Jesus shall reign where’re the sun doth his successive journeys run
Isaac Watts (1674-1748) published this hymn in 1719 in his Psalms of David Imitated in the Language of the New Testament. It is a paraphrase of parts of the second half of Psalm 72, beginning with verse 8 (which is the source of Canada’s motto, A Mari usque ad Mare). From earliest times counted a “royal” psalm and associated with King Solomon, Psalm 72 in Watts’ version becomes a celebration of the kingship of Christ, written, he declares, "as David would have done, had he lived in the days of Christianity." Modern hymn books usually omit some of Watts’ original eight four-line stanzas, notably those that reflect the growing British empire. Modern hymnals also change the order of Watts’ stanzas and alter his words..
Watts, the precocious child of dissenting parents, was first educated at the King Edward VI School in Southampton and later at Thomas Rowe’s Dissenting Academy in the village of Stoke Newington (now subsumed in Greater London). Watts had the good fortune to be taught by John Pinhorne, a C of E priest, and Headmaster of the Southampton school, and then by Rowe. The two men identified and encouraged his natural intellectual talents; he began to learn Latin at age 4, and when he was 14 he had learned Greek, French and Hebrew. Rowe introduced Watts to Cartesian philosophy, which later influenced his famous book of logic, a standard text in Oxford, Cambridge, Harvard and Yale for 100 years (Logick: Or, the Right Use of Reason in the Enquiry After Truth, with A Variety of Rules to guard against Error, in the Affairs of Religion and Human Life, as well as in the Sciences, 1725). After his time at the Academy, Watts spent two years at home, during which time he wrote a large number of hymns. Later, he was briefly pastor of the Mark Lane Congregational Chapel, where his sermons were famous, but ill health prevented his continuing there. Watts went in 1712 to live with the family of Sir Thomas Abney, a member of the congregation and a former Lord Mayor of London, until he recovered from a fever. Living in the Abney household afforded Watts ample time for writing his numerous theological and other works as well as more hymns. The arrangement was meant to be short-term, but Watts remained there until his death 36 years later. He is buried in Bunhill Fields, the traditional burial ground of non-conformists.
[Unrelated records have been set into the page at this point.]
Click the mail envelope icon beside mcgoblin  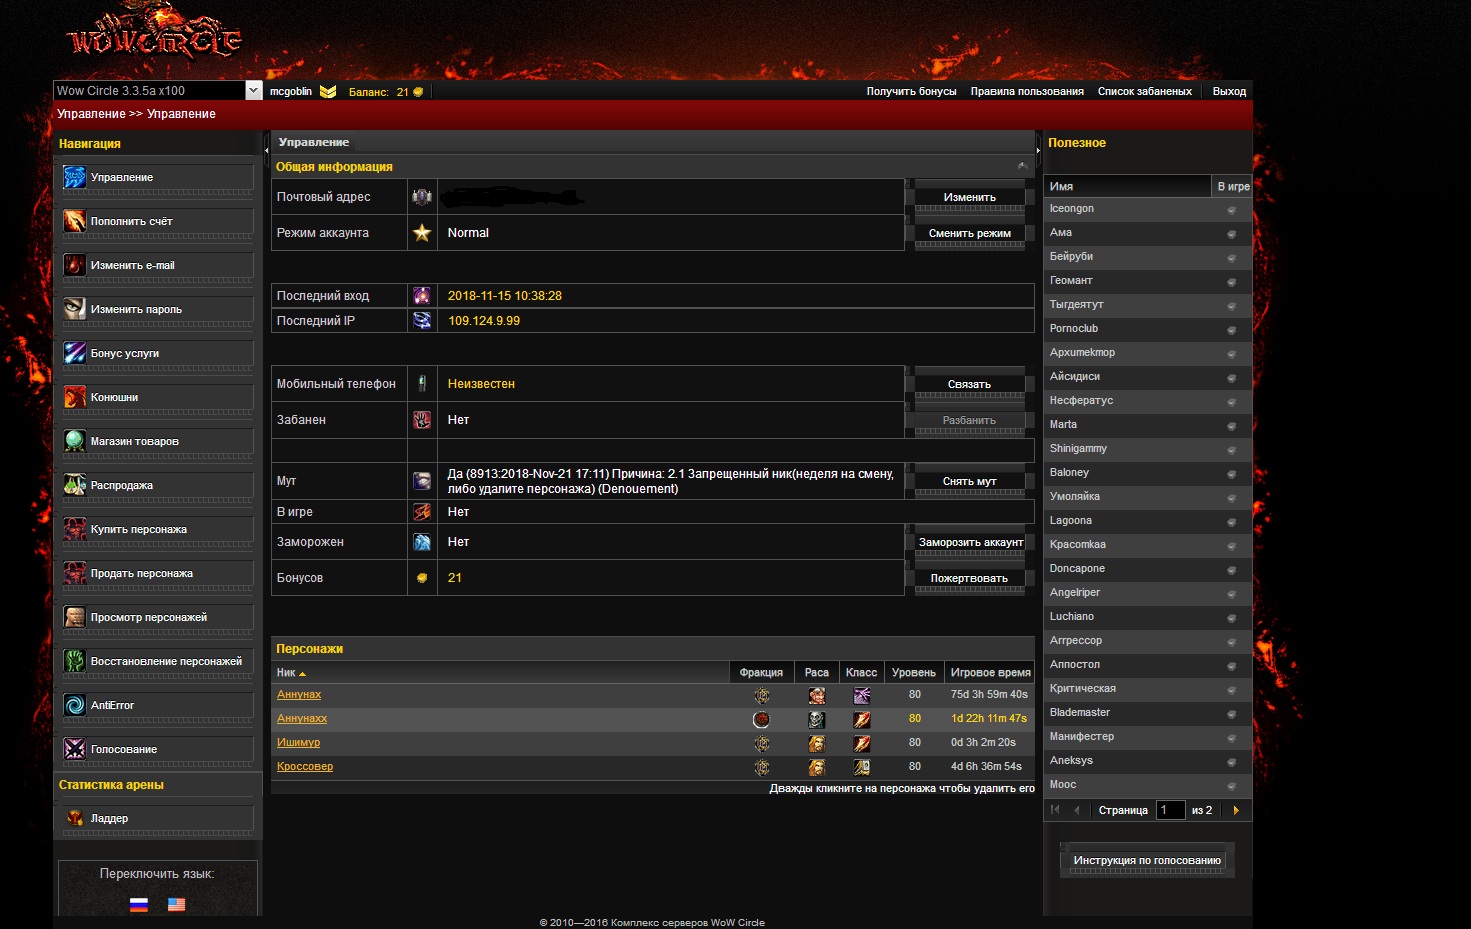[x=328, y=92]
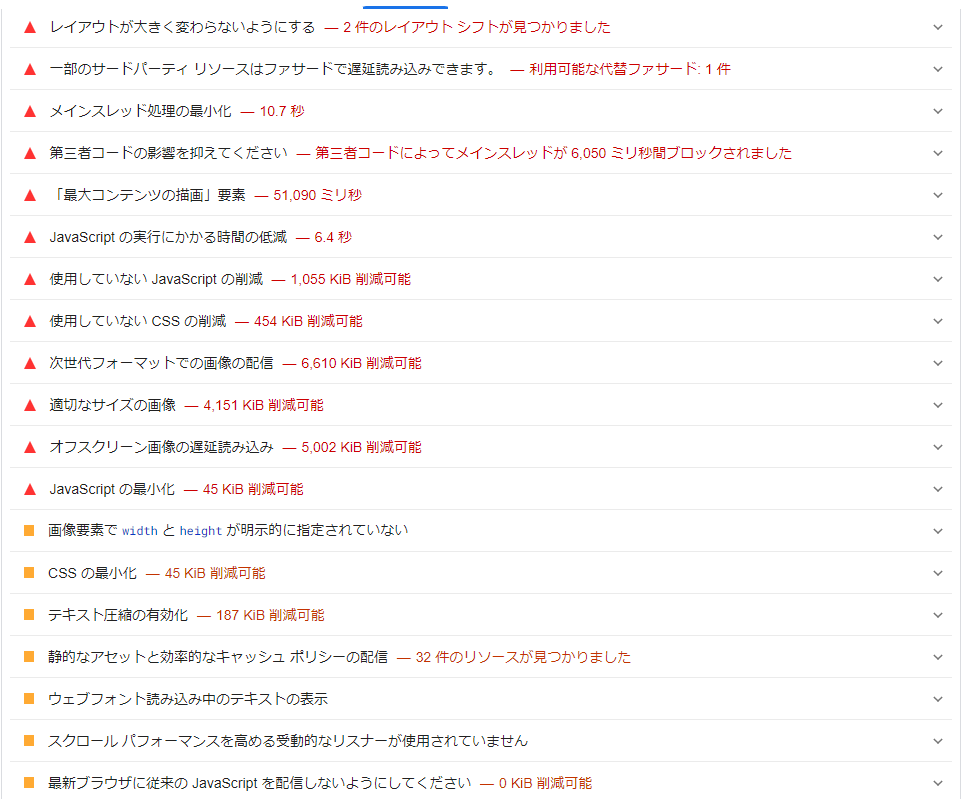This screenshot has width=962, height=799.
Task: Click orange square beside ウェブフォント読み込み中のテキストの表示
Action: 29,699
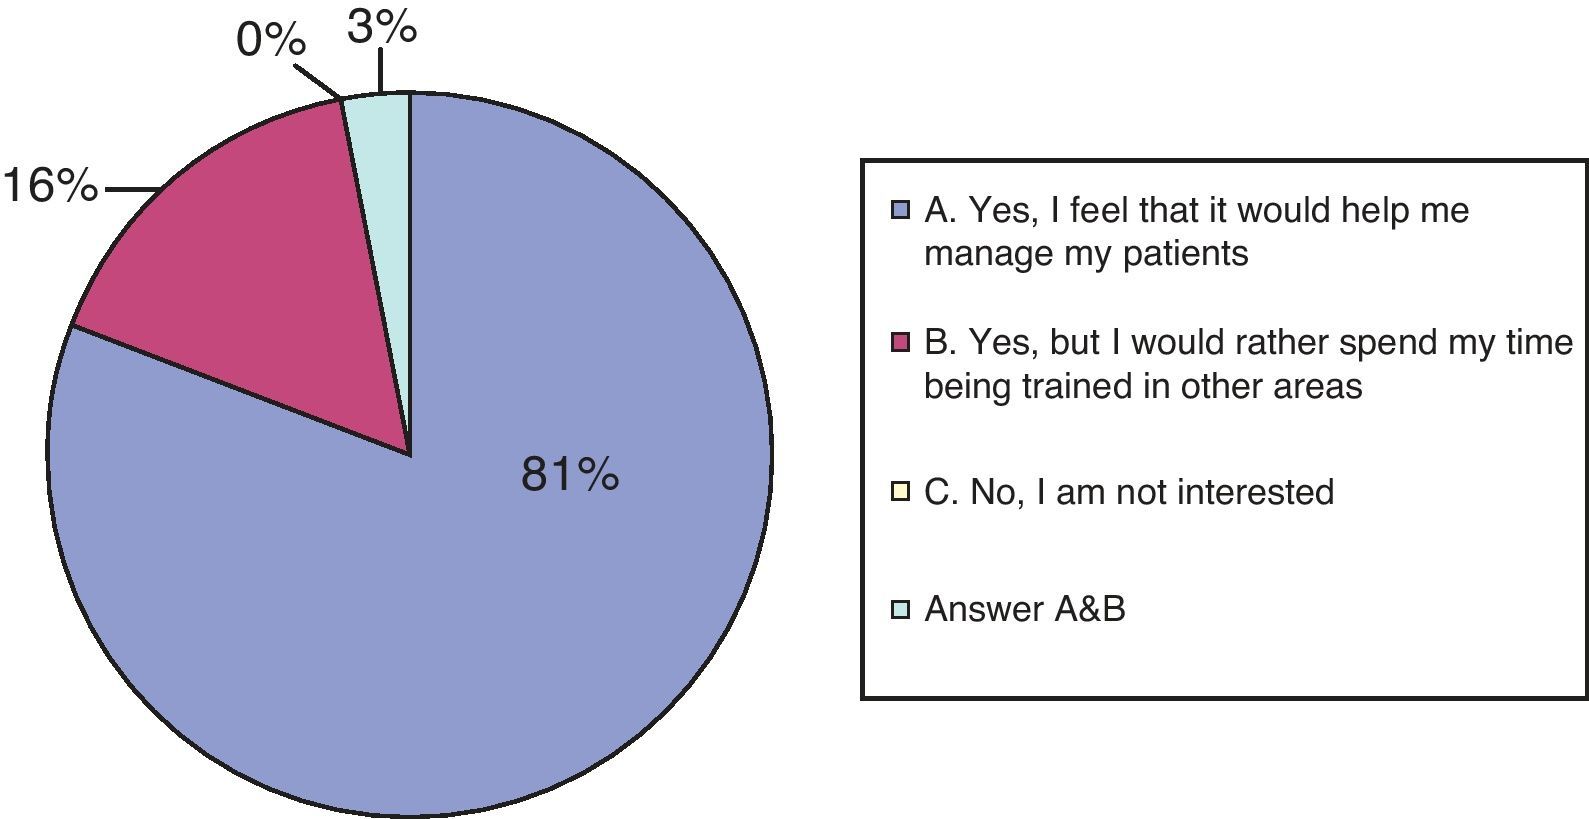
Task: Select the 16% data label
Action: 50,187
This hymn has been paired with several tunes. The two most widely used are “Duke Street,” possibly composed by John Hatton (ca. 1710-1793), and “Truro,” an anonymous tune perhaps composed in Cornwall. Very little is known about Hatton, who is said to have lived on Duke Street in St Helen’s, Merseyside, Lancashire. The tune was printed in 1793 in Henry Boyd’s A Select Collection of Psalm & Hymn Tunes, where it was paired with Joseph Addison’s paraphrase of psalm 19, “The spacious firmament on high.” Later, in William Dixon’s Euphonia, containing Sixty-Two Psalm & Hymn Tunes in Four Parts for All Saints Church, Liverpool (1805?) the tune was named “Duke Street” and attributed to Hatton. The tune appeared in 1805 in a collection of Watts’ hymns: Edward Miller’s Dr. Watts’s Psalms and Hymns, Set to Music (London, 1805). “Duke Street” is commonly used for Watts’ hymn in North American hymnbooks, as in the 1938 Anglican hymnal (the “Blue Hymn Book”) and the Common Praise of 1998.
Hymn books in the United Kingdom normally use the tune “Truro”for Watts’ hymn. “Truro” was associated with eighteenth century Calvinist-Methodist communities and was first printed in MUSICA SACRA, Being a Choice Collection of Psalm and Hymn Tunes, and Chants, In Three Parts, with a Figured BASS, As they are used in the Right Hon. the Countess of Huntingdon s Chapels, in Bath, Bristol, &c. (1773). Later, it was included in Thomas Williams’ Psalmodia Evangelica (1789), which is sometimes erroneously claimed to be its origin, and Williams, the compiler of the volume, is sometimes said, erroneously, to be the composer. In fact, nothing is known of Williams (sometimes said to be “of Clerkenwell Green”) except that he compiled Psalmodia Evangelica. The tune was first paired with “Jesus shall reign” in a Dublin broadsheet in 1810, where the tune is called “Missionary Hymn”.